Hello friends to blog #4. This is the 4th article in the #2Articles1WeekChallenge. Thank you for stopping for the read, and hopefully you find something useful from the 100Devs cohort that you can apply in your tech journey.
Applying to jobs will not get you a job ~ Leon
This is the class everyone from #100Devs has been waiting for. The moment of truth, elephant in the room, the scariest topic to talk about, NETWORKING! Below is a brief story about the probability of you landing a job by clicking apply vs connecting with individuals in tech.
TLDR: The police officer knows somebody who needs a web developer to create a website for them.
The funniest story Leon opens with is an eagle fly by and picks up the resume that was littered. The eagle drops the resume in the officer's laps. The officer thanks the trained eagle for the resume. The officer makes the effort to visit your house, attempt to arrest you, but sees HTML on your computer screen. He offers you a second chance by connecting you with their cousin to create their website.
Moving forward, going into week 5, we as the 100Devs community will embark our journey of networking with 3 individuals already in tech, and 2 coffee chats already in tech. In addition, we will be utilizing our skills of the past 4 weeks to re-create three webpages using floats and media queries.
Read How to win friends and influence people to start making friends ~ Leon
This is the book recommended to the cohort to begin the friendship making stage. If you are a noob like myself at making friends, there are key details in the book that will teach you. The hard part is applying the knowledge to the real world.
To find people, the best place to start are meetups. Going to a meetup, you don't initially have to talk to anyone, but the pure essence of seeing an individual more than three times automatically establishes the two of you as an acquaintance.
The pure intention of saying hello and their name, creates the connection. ~ Leon
Since we are in a global pandemic, networking now is easier than before because of virtual meetups. No matter how far you are from a city, you can start networking. The process is overwhelming, but becomes easier over time.
Conferences are the #1 place I made friends in tech. ~ Leon
Find a conference, input your favorite topic, and there something may pop up. The best ones are free, and you shouldn't need to pay for a conference. Now, there is a free way Leon recommends:
- Be honest, tell them you cannot afford the conference. You will possibly get a free ride.
- Volunteer. You will miss a talk, but be there for the rest of the time.
Once at a conference, do these tips to help you be successful:
- Check out any discord channel they have
- Go out to lunch with others
- Don't go alone and go with a buddy
Find a community group thats good for you
If you aren't able to visit a meetup, joining a slack group or community channel on discord to network with others. There are also chapters in a local group where folks gather every week, code together, and connect.
Once you tell your friends and family you are a software engineer, you never know.
One of the easiest ways to connect and get your name out there is through your friends and family. They may stumble upon other folks who need a website built. You then will be the go-to developer to connect with.

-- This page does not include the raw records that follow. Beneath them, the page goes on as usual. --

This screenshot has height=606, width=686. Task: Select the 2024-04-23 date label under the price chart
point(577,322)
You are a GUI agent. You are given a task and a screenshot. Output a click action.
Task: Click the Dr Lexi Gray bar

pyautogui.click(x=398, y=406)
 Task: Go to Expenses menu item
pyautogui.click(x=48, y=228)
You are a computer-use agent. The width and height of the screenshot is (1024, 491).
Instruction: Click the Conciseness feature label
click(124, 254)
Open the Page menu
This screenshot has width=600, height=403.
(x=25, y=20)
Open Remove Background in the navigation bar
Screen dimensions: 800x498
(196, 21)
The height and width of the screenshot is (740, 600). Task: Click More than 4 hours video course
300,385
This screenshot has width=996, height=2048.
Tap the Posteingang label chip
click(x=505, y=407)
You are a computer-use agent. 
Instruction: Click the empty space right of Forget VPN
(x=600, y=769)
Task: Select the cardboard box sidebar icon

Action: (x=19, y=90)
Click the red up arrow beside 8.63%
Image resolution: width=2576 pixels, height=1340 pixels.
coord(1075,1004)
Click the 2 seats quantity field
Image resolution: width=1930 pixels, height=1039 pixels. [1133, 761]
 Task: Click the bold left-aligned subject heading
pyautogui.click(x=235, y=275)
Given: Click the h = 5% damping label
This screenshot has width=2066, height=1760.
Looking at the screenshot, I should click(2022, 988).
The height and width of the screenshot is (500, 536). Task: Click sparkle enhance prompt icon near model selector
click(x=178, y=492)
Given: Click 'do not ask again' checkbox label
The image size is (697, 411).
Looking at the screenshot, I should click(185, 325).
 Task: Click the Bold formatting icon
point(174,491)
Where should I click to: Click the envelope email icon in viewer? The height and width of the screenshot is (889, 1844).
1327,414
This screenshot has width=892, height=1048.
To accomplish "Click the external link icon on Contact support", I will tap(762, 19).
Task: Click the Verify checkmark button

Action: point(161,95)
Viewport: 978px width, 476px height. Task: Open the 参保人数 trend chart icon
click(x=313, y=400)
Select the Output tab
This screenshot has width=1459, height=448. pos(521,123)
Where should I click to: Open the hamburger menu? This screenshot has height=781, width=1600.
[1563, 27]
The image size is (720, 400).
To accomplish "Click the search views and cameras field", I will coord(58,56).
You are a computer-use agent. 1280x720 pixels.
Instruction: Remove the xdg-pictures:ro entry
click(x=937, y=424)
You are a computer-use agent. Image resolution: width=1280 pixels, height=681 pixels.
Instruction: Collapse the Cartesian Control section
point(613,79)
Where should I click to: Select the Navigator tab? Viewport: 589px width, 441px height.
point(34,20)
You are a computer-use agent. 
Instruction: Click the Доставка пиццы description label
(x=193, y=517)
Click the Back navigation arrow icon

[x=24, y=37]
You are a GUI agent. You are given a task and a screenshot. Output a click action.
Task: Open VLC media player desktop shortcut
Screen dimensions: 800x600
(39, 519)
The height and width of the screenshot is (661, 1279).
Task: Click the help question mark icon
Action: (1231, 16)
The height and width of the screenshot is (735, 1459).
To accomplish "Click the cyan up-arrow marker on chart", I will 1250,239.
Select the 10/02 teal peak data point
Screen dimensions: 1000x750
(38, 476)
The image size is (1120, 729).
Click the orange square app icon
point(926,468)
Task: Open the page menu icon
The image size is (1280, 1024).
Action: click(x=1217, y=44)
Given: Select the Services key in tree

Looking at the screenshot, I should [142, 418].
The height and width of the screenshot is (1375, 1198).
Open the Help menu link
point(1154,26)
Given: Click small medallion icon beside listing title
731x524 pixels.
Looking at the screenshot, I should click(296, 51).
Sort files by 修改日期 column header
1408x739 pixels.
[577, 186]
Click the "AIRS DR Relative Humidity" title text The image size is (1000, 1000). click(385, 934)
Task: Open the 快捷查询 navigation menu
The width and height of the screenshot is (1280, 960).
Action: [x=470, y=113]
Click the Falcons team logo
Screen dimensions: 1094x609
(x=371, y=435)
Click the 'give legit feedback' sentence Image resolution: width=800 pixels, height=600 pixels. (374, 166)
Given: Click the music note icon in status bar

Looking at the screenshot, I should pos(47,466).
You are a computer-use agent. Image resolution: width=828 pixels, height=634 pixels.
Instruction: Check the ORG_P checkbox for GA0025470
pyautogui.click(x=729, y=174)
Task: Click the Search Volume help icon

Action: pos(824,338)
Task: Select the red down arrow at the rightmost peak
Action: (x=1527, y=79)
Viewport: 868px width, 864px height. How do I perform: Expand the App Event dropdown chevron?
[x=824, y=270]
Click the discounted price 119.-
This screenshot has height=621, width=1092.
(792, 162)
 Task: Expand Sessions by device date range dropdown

Leon has provided 100Devs with a simple networking sheet to follow up with individuals in tech we are networking with. The networking sheet assists us in not trying to remember everyone, but a way to follow up with others.
Today I learned that you can create an alert on an individual you encounter. You type in that person's name or email, and when they post some information, you can use that as an opener to talk to them. Whether it be about Pokémon or their company, invest your time researching on their posts, and talk about it with them.
Week 4 so far is my favorite week because it touched on a big topic that will be crucial to our success after 100Devs. The best part is, we are starting this process early in the boot camp. By the end of the boot camp, we should have had 50 coffee chats and 75 individuals emailed by week 30.
Thank you for reading and stay safe!